Agents, armed with cutting-edge language models, would then adapt the presentation layer for each user, including local dialects, cultural nuances, and even personalization cues drawn from the user’s profile.

The transformation goes beyond simple translation. Agents will handle complex cultural adaptations across multiple dimensions simultaneously. They’ll dynamically adjust pricing strategies for different markets while modifying product descriptions to reflect local preferences and purchasing patterns.

These agents will intelligently adapt imagery and design elements to ensure cultural appropriateness, automatically managing regional compliance requirements such as privacy policies or consumer protection disclosures. They’ll even personalize communication styles based on cultural norms, shifting between formal and casual tones and adapting messaging cadence to match local expectations.

This comprehensive cultural intelligence transforms what was once a labor-intensive localization process into a fluid, automated system that maintains cultural authenticity across all customer touchpoints.

In this new reality, the value proposition of website builders shifts from localization to robustness, structure, and data integrity. Rather than wrestling with manual translations or commissioning multiple language variants, businesses can rely on well-defined data schemas and agent-ready manifests. As a result, the concept of “language-optimized” sites becomes obsolete, replaced by fluid, dynamic interfaces that transcend linguistic barriers.

Small vs. large business impact

This transition creates both opportunities and challenges across the business spectrum. Large enterprises can invest in building sophisticated agent interfaces and maintaining complex agent-ready APIs. However, small businesses might initially struggle with the technical requirements and infrastructure costs.

To bridge this gap, we will likely see the emergence of “agent-enablement platforms”, services that help small businesses become agent-ready without significant technical investment.

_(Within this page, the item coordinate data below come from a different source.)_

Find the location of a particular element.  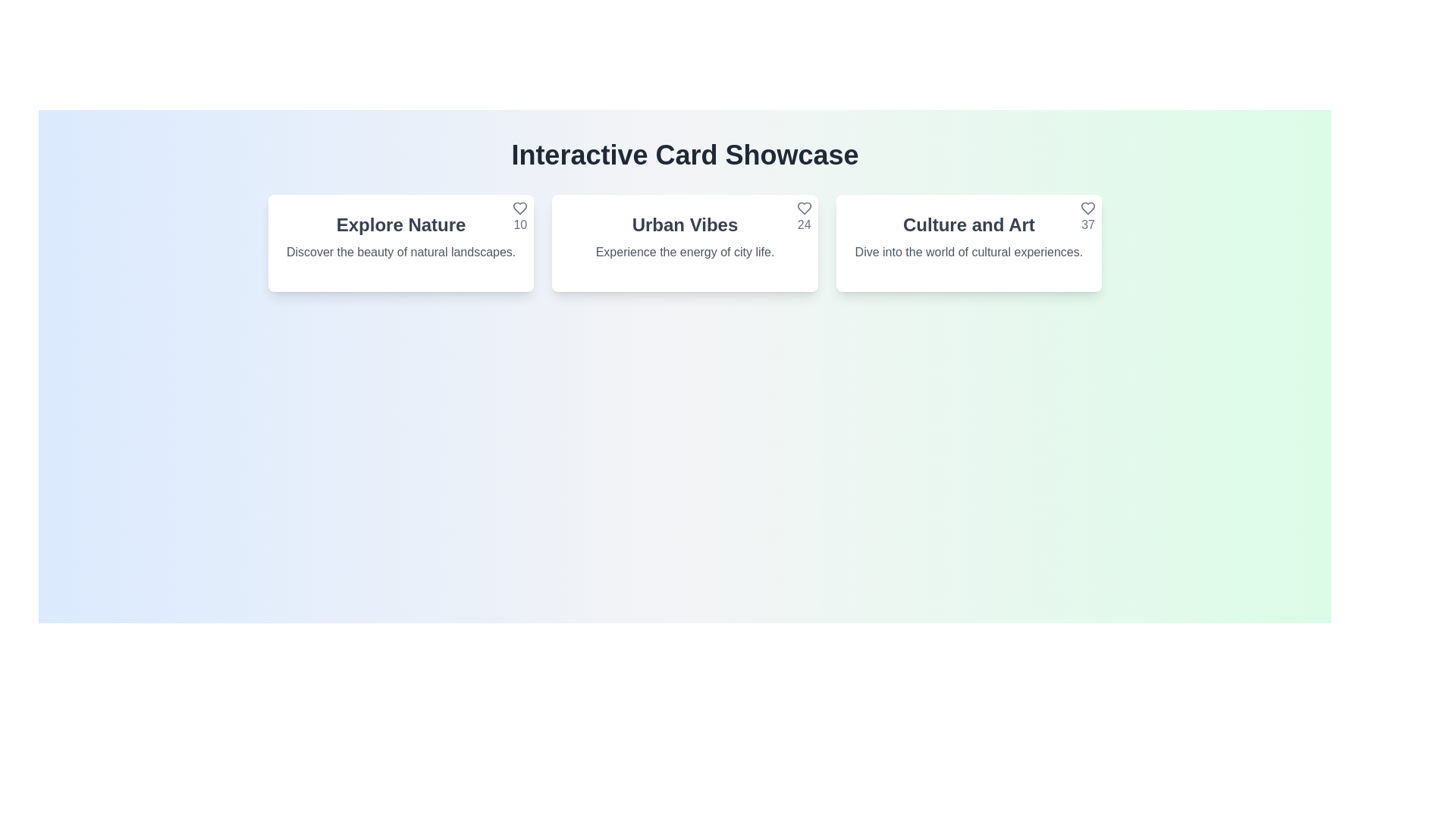

the card titled 'Culture and Art', characterized by its white background, rounded corners, and a heart icon with the number '37' in the top-right corner is located at coordinates (968, 242).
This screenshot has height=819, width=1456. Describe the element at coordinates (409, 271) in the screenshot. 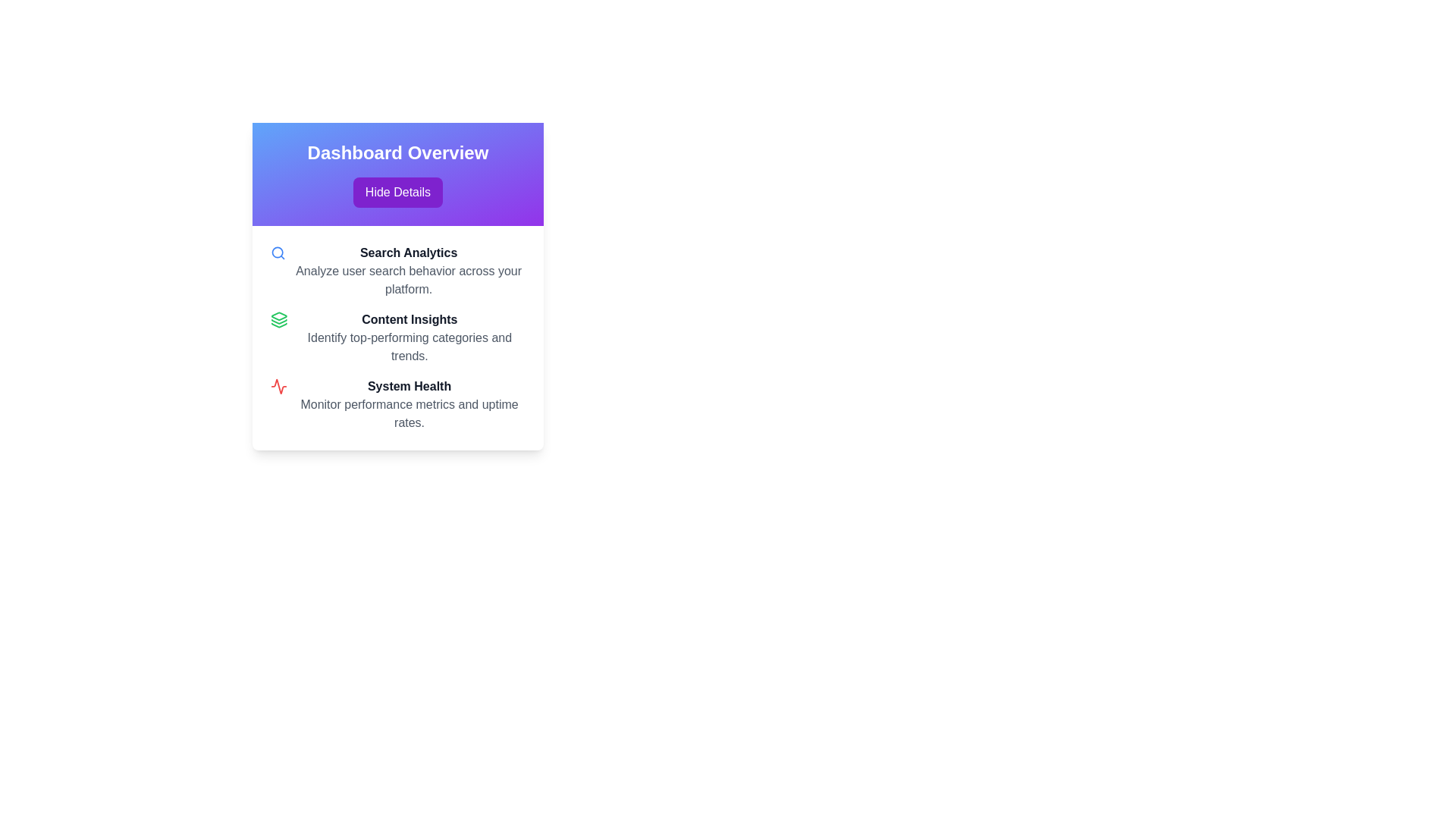

I see `the 'Search Analytics' text element, which contains a bold title and a description, located in the upper portion of the vertical list under 'Dashboard Overview'` at that location.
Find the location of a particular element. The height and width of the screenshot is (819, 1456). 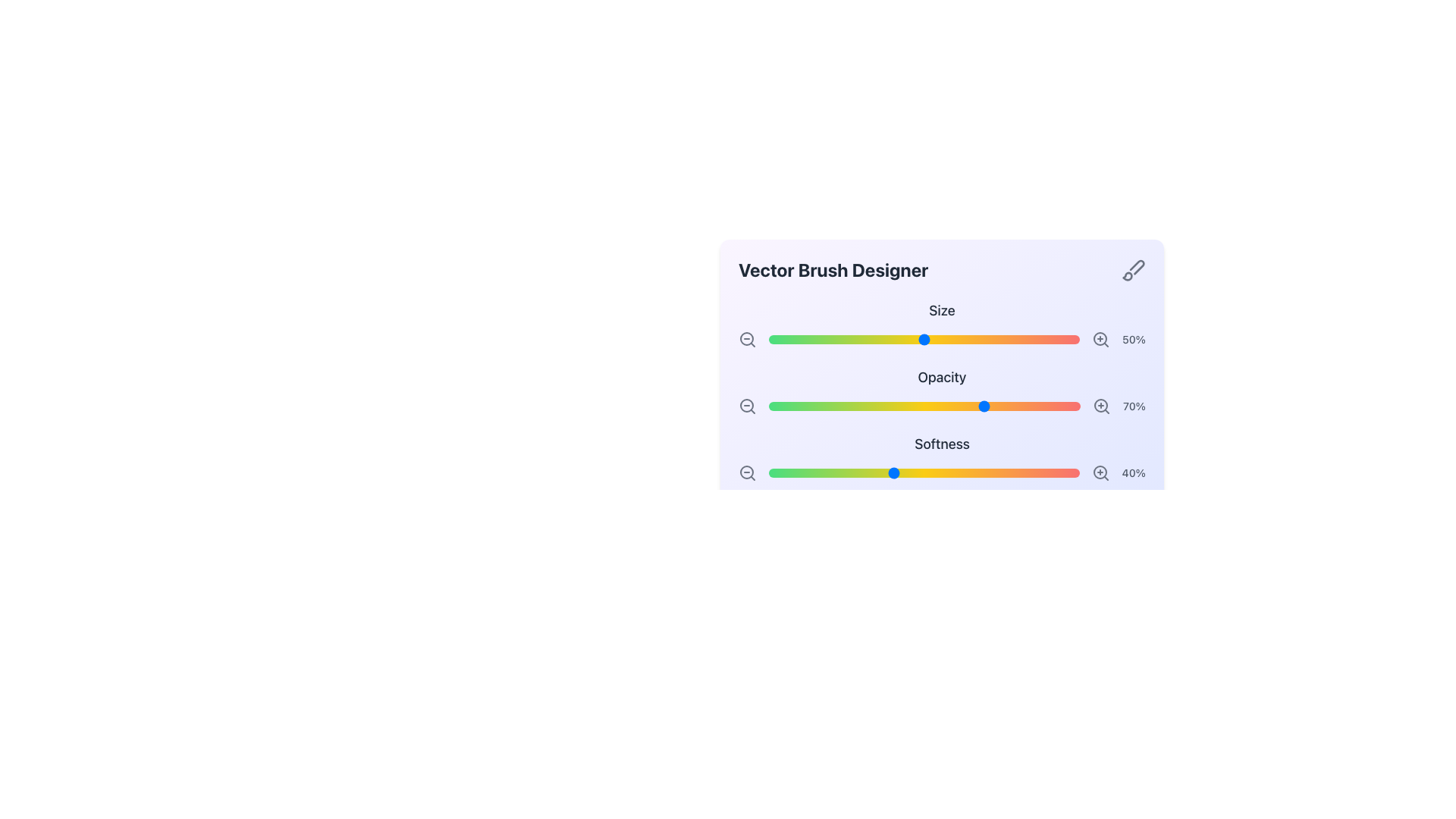

opacity is located at coordinates (865, 406).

Think of them as the Shopify of the agent era, providing standardized tools that level the playing field. These platforms would offer pre-built solutions for creating agent-readable product catalogs and managing automated pricing and inventory systems.

They would include standardized support protocols that small businesses can easily implement, along with simplified integration paths to agent payment systems. By democratizing access to agent-ready commerce capabilities, these platforms will play a crucial role in preventing a digital divide between large and small businesses in the agent economy.

This democratization of agent-ready commerce will be crucial for preventing a digital divide between large and small businesses in the agent economy.

The great rewiring

The transition to an agent-first internet represents more than just a technological shift—it’s a fundamental reimagining of how commerce functions in the digital age. We’re moving from a web optimized for human attention and interaction to one built for efficient, automated decision-making. This transformation touches every aspect of online business:

• Payment systems evolve from human-verification models to agent-oriented protocols with built-in delegation and accountability
• Marketing shifts from attention-grabbing campaigns to structured, machine-readable offer networks
• Customer support transforms from human-to-human interaction to efficient agent-to-agent problem resolution
• Language barriers dissolve as agent-mediated communication enables seamless global commerce

Companies that quickly adapt to this new paradigm—implementing agent passports, embracing agent-to-agent protocols, and restructuring their services for machine readability—will shape the next era of online interaction.

Just as the mobile revolution created trillion-dollar opportunities, the agent revolution opens new horizons for innovation and value creation. The businesses that thrive won’t just be those with the best products or prices, but those that best enable and embrace agent-driven commerce.